**DIRECTIONS:** Find the line in the entries below that contains "2139x1042 pixels. At". Repeat it exactly, and every line after it through the line that contains "Click the browser back arrow button".

**DATASET RECORDS:**
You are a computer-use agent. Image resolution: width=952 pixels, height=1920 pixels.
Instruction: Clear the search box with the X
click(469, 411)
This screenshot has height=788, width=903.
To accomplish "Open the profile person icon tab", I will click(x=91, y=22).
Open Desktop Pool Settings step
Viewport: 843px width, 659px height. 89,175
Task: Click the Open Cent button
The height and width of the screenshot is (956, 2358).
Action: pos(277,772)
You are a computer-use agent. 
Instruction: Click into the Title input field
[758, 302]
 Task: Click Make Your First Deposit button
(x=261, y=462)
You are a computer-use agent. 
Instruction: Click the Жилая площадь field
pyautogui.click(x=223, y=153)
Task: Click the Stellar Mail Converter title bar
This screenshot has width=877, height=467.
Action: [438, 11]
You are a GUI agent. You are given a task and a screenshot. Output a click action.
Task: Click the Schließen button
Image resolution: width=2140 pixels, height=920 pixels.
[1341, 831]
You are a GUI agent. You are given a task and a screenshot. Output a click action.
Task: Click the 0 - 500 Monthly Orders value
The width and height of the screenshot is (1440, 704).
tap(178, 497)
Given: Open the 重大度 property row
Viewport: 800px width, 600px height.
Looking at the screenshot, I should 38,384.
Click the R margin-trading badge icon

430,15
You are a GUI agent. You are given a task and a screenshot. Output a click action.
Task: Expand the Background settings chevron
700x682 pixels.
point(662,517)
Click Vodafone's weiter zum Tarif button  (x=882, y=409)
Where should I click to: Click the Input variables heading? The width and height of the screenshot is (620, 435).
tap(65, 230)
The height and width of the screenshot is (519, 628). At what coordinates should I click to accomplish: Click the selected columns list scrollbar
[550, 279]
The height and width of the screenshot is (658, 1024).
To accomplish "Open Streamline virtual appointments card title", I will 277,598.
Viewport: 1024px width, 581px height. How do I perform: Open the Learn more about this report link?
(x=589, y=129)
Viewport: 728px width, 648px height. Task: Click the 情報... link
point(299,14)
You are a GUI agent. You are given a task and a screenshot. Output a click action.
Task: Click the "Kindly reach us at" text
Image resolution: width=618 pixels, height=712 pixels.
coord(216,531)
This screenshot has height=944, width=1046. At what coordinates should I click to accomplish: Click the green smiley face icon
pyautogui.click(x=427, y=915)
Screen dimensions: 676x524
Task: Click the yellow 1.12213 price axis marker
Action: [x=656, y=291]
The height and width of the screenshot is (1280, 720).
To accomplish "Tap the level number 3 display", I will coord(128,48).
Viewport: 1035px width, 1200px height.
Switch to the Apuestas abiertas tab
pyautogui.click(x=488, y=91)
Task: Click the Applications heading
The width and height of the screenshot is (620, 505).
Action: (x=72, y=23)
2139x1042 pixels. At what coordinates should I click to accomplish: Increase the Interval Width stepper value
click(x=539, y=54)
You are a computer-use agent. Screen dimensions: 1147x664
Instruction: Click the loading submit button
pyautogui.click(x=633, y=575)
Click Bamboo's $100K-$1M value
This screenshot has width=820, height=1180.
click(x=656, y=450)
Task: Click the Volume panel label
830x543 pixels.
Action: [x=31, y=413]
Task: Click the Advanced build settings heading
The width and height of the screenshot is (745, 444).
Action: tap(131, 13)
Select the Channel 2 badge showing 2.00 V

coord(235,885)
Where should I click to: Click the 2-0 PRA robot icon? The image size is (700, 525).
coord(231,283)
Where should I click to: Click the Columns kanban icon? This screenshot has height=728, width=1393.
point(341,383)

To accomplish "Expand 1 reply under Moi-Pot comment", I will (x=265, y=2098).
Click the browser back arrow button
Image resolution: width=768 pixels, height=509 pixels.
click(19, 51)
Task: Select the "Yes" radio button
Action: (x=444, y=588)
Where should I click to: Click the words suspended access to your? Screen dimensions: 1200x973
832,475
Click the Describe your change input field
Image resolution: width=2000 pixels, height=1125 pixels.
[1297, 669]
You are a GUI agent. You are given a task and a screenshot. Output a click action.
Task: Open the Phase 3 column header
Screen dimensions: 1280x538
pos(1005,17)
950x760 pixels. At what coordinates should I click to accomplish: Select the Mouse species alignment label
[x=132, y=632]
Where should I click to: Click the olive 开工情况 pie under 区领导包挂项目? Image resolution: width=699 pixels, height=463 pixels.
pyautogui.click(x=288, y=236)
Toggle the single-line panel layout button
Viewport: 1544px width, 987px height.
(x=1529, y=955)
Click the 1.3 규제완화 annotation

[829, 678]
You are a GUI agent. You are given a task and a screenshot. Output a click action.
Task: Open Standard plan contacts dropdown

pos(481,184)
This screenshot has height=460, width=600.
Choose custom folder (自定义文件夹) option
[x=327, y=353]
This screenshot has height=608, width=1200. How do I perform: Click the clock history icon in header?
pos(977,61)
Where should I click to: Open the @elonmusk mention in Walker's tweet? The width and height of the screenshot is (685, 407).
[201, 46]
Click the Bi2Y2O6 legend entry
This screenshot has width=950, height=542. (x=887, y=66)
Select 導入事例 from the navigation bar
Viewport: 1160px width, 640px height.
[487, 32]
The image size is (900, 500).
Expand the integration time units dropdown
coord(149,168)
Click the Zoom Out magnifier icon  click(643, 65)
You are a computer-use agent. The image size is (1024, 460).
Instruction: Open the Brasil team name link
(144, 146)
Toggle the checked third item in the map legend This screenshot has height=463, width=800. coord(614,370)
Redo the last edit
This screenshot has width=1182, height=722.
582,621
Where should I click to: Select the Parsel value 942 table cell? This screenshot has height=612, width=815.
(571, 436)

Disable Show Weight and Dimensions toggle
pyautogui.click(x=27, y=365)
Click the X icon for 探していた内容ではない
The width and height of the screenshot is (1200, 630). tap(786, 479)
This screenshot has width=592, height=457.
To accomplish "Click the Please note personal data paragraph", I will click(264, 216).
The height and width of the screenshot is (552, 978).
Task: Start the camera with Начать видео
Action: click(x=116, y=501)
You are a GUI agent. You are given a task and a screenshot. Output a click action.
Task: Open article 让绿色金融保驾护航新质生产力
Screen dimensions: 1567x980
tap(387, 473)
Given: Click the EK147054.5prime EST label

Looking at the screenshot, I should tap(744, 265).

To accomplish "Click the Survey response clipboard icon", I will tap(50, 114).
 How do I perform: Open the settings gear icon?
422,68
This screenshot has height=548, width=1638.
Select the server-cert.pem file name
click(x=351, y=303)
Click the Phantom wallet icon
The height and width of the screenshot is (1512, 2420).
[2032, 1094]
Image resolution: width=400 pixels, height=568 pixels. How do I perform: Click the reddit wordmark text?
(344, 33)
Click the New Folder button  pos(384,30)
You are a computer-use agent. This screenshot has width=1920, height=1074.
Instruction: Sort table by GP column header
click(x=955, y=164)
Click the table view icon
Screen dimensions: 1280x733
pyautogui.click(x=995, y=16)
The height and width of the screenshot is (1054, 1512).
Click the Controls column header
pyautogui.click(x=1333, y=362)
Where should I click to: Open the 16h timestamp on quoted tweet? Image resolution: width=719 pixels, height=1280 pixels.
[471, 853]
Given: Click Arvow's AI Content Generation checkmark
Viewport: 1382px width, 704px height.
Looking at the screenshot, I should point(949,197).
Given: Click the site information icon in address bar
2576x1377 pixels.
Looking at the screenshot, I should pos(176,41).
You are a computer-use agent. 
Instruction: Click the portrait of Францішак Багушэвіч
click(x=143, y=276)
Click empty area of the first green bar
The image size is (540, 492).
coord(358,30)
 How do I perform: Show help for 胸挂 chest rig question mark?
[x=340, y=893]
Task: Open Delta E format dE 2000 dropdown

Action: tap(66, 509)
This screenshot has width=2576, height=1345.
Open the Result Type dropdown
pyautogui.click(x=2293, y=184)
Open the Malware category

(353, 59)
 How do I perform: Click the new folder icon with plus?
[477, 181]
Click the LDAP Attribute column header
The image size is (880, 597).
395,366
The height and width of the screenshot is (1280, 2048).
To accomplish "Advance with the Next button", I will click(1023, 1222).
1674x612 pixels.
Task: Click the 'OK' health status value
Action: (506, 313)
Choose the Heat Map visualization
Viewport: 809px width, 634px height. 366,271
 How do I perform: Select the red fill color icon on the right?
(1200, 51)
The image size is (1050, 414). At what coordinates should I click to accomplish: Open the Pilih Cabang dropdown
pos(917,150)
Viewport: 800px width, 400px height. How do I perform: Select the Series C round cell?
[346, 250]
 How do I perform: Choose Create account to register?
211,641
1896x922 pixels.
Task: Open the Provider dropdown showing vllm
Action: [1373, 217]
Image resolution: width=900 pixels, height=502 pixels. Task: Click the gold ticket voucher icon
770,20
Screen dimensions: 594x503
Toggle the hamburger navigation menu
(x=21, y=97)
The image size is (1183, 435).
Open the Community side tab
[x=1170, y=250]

**SOLUTION:**
2139x1042 pixels. At what coordinates should I click to accomplish: Increase the Interval Width stepper value
click(x=539, y=54)
You are a computer-use agent. Screen dimensions: 1147x664
Instruction: Click the loading submit button
pyautogui.click(x=633, y=575)
Click Bamboo's $100K-$1M value
This screenshot has width=820, height=1180.
click(x=656, y=450)
Task: Click the Volume panel label
830x543 pixels.
Action: [x=31, y=413]
Task: Click the Advanced build settings heading
The width and height of the screenshot is (745, 444).
Action: tap(131, 13)
Select the Channel 2 badge showing 2.00 V

coord(235,885)
Where should I click to: Click the 2-0 PRA robot icon? The image size is (700, 525).
coord(231,283)
Where should I click to: Click the Columns kanban icon? This screenshot has height=728, width=1393.
point(341,383)

To accomplish "Expand 1 reply under Moi-Pot comment", I will (x=265, y=2098).
Click the browser back arrow button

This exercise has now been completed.